With this award, the Chemistry of Life Processes Program is funding Drs. Jeffery Klauda and Sergei Sukharev at the University of Maryland to study the binding competition of polyvalent ions with lipids and membrane-associated proteins. Calcium ions in solution play multiple critical roles as signaling agents and cofactors that mediate muscle contraction, nerve signal transmission, blood clotting, and, importantly, dead cell removal. Positively charged calcium ions assist in recognition of injured and dying cells by special biological processes, which depend on calcium binding to negatively-charged lipid molecules exposed during cell death. Specific proteins recognize these calcium-coated dying (apoptotic) cells and are key to removing these cells. However, some toxic metal ions, such as beryllium, can compete with, displace, and suppress natural functions mediated by calcium. Drs. Jeffery Klauda and Sergei Sukharev use a combined experimental and computational approach to understand the basic aspects of binding and competition of calcium and beryllium to model compounds, lipids, and proteins. This project provides insight into the mechanisms of how beryllium interferes with multiple calcium-dependent processes and specifically disrupts apoptotic cell recognition and the associated cleaning cascade in the body. This project provides training for undergraduate and graduate student researchers, and the research results are disseminated through presentations at scientific meetings and publications. This project involves educational outreach through summer research internships for high school students at minority-serving institutions. A series of magnet practicums will allow students to actively perform supervised research in the labs of Drs. Klauda and Sukharev. In addition, course lectures and practical examples from the project research are integrated into undergraduate and graduate engineering and science courses to increase engagement and exposure.

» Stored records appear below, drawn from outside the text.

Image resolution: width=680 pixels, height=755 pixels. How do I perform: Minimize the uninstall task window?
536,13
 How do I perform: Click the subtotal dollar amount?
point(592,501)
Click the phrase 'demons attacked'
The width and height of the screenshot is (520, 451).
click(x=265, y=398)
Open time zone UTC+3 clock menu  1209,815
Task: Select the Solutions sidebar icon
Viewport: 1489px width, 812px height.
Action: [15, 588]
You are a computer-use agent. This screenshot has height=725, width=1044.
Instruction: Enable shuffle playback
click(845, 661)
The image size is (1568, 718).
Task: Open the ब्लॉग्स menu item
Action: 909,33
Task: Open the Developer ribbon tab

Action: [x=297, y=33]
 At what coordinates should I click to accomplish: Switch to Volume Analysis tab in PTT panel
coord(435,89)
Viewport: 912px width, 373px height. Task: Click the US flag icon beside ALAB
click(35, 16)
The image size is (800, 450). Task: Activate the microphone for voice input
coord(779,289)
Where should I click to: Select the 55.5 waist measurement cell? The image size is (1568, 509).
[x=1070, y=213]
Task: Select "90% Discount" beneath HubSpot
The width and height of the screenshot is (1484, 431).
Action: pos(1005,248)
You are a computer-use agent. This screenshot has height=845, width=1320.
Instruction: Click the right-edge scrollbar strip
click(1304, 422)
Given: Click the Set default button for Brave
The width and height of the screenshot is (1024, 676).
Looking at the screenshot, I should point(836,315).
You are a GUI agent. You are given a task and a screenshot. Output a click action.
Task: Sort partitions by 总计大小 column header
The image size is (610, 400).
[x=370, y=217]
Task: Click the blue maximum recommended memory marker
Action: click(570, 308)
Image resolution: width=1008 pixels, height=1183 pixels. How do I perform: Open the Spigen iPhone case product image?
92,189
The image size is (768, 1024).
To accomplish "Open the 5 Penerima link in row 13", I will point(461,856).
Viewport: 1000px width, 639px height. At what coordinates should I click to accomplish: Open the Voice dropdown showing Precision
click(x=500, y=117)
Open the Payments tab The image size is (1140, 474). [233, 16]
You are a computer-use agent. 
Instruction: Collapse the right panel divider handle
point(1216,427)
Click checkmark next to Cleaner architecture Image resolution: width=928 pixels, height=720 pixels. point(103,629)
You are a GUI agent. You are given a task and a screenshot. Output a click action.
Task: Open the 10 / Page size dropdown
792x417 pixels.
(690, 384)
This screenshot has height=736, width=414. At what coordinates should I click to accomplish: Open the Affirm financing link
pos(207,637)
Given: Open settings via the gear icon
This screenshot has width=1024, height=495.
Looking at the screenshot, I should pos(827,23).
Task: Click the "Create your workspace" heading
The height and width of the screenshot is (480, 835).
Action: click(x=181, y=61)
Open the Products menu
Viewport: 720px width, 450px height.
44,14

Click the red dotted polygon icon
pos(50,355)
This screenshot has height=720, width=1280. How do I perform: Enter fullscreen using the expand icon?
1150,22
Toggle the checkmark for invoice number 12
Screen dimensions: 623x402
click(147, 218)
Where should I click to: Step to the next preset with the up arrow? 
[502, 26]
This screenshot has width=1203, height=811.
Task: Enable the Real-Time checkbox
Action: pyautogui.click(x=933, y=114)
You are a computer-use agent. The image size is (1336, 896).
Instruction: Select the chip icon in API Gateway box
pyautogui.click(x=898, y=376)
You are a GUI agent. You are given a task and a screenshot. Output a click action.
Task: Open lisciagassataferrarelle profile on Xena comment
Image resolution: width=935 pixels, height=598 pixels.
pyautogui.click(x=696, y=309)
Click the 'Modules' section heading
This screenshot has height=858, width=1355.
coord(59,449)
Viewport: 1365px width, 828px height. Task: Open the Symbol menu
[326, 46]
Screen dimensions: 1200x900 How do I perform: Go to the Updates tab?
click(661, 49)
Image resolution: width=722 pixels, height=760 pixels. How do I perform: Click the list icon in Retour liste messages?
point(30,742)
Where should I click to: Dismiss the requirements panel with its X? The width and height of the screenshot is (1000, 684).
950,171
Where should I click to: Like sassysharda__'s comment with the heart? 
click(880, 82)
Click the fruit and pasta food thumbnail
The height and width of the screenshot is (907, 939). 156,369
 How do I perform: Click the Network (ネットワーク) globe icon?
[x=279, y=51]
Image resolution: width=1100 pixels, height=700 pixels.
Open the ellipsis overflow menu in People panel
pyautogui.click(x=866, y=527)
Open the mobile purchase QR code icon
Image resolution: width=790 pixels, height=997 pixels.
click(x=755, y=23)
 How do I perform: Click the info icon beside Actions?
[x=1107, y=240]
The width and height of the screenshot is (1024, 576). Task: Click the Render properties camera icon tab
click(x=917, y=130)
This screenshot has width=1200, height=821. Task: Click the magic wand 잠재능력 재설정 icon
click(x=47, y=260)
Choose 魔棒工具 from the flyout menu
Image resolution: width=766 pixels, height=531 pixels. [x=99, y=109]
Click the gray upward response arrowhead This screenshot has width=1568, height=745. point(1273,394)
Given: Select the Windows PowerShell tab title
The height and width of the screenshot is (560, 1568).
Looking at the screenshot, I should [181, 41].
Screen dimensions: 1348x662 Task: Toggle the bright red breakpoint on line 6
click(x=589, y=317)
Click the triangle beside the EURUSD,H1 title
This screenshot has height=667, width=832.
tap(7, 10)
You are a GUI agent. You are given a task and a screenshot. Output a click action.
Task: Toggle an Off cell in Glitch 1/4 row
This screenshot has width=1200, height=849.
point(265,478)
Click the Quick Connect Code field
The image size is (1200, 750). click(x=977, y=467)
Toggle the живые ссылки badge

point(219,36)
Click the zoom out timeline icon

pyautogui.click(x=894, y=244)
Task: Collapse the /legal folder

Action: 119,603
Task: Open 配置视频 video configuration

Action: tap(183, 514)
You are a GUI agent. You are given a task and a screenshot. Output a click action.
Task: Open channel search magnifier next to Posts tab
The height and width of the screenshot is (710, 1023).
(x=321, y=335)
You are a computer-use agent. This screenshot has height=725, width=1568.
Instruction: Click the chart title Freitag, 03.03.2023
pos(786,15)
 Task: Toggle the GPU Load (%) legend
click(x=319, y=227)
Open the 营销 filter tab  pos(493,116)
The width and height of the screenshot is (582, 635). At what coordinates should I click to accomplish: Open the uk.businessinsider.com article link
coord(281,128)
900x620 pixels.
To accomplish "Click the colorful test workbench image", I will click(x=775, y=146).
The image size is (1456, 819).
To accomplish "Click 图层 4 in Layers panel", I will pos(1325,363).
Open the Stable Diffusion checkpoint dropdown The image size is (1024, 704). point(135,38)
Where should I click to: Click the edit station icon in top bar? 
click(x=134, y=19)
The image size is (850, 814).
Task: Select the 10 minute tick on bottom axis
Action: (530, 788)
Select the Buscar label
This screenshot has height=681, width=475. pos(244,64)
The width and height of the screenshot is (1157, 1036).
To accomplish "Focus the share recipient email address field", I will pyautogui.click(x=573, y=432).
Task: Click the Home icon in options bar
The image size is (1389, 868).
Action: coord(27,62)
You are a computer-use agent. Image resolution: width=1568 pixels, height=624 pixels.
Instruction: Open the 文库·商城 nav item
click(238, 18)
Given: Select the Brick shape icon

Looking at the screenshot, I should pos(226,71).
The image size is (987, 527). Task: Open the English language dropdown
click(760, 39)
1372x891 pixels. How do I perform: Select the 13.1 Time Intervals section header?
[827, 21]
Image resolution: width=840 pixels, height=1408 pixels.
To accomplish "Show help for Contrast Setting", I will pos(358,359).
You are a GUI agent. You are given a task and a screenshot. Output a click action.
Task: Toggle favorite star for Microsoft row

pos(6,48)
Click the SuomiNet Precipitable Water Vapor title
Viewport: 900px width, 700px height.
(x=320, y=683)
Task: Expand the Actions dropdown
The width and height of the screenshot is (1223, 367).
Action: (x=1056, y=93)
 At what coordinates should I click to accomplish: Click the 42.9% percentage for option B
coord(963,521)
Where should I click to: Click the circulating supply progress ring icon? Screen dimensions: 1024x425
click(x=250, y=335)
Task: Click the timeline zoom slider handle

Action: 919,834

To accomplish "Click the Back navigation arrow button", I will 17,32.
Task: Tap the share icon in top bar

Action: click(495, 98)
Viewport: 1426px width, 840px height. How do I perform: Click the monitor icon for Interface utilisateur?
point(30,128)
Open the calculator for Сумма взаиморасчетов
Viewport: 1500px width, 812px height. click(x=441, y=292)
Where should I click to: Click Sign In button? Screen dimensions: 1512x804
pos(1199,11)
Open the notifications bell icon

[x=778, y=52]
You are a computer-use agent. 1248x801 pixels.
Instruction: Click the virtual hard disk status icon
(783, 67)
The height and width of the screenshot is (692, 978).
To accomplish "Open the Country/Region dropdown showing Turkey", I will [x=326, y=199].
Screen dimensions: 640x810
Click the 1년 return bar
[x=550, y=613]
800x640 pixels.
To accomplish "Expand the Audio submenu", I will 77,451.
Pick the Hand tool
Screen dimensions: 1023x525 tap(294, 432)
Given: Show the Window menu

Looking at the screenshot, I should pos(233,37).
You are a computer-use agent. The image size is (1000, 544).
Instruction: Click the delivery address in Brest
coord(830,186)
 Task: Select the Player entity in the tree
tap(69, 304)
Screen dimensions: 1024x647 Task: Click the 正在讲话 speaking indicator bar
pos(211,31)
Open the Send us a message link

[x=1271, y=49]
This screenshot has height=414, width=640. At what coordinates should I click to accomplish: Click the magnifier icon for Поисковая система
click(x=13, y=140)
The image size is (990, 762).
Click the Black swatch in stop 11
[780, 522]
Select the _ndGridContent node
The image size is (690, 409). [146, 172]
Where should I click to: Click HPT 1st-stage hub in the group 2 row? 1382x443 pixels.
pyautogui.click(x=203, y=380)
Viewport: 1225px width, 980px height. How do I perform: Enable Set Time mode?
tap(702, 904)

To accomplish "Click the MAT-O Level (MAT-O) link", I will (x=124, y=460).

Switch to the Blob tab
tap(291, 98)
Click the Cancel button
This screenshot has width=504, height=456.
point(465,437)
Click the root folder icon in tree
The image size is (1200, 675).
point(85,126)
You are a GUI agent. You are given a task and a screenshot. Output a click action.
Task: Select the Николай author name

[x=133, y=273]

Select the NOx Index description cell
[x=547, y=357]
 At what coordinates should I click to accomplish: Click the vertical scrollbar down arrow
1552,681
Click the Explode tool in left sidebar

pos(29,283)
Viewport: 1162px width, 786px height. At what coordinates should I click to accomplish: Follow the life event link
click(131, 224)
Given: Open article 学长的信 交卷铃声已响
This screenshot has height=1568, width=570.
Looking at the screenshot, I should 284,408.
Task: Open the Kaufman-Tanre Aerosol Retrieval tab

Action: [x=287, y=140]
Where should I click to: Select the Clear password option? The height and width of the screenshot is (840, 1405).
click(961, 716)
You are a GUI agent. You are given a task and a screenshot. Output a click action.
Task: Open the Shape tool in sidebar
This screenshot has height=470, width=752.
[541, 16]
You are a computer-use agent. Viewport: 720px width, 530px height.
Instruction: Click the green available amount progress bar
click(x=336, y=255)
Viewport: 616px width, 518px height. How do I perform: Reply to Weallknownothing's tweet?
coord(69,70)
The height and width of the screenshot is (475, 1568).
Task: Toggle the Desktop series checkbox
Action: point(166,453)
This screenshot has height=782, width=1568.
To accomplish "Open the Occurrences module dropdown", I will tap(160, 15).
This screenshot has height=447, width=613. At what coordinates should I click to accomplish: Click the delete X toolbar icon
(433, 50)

Probing the structure and thermodynamics for ions binding to lipids in cellular membranes has been challenging. This project aims to use isothermal titration calorimetry (ITC) to obtain free energies of binding for calcium(II) and beryllium(II) to model compounds for lipids and peptide carbonyls/carboxylates. Fourier Transform-Infrared (FTIR) and nuclear magnetic resonance (NMR) spectroscopic techniques are used to determine the structure of ions binding to liposomes with the aid of quantum mechanical (QM) calculations of model clusters. QM and experimental measures (ITC, FTIR, Langmuir monolayer experiments, and NMR) are used to parametrize an additive and a polarizable Drude force field for ion-water, -lipid and -protein interactions. These force fields will be used in molecular dynamics (MD) simulations with enhanced sampling approaches to study the coordination and competitive binding of calcium(II) and beryllium(II). The final aspect of this project is probing the binding of model phosphatidylserine (PS) receptors to liposomes and/or apoptotic cells in the presence of calcium(II) and beryllium(II) with fluorescent microscopy, flow cytometry and electron paramagnetic resonance. In parallel, calcium(II) displacement by beryllium(II) in the calcium(II)-arranged PS contacts with these protein receptors is studied with MD simulations to probe the critical role of coordination and the strength of these interactions. Together these studies are expected to provide insight into the mechanism of how beryllium(II) disrupts intracellular signaling, including details of extracellular PS recognition and of Be(II)-disruption of the apoptotic cell cleaning cascade.
This award reflects NSF's statutory mission and has been deemed worthy of support through evaluation using the Foundation's intellectual merit and broader impacts review criteria.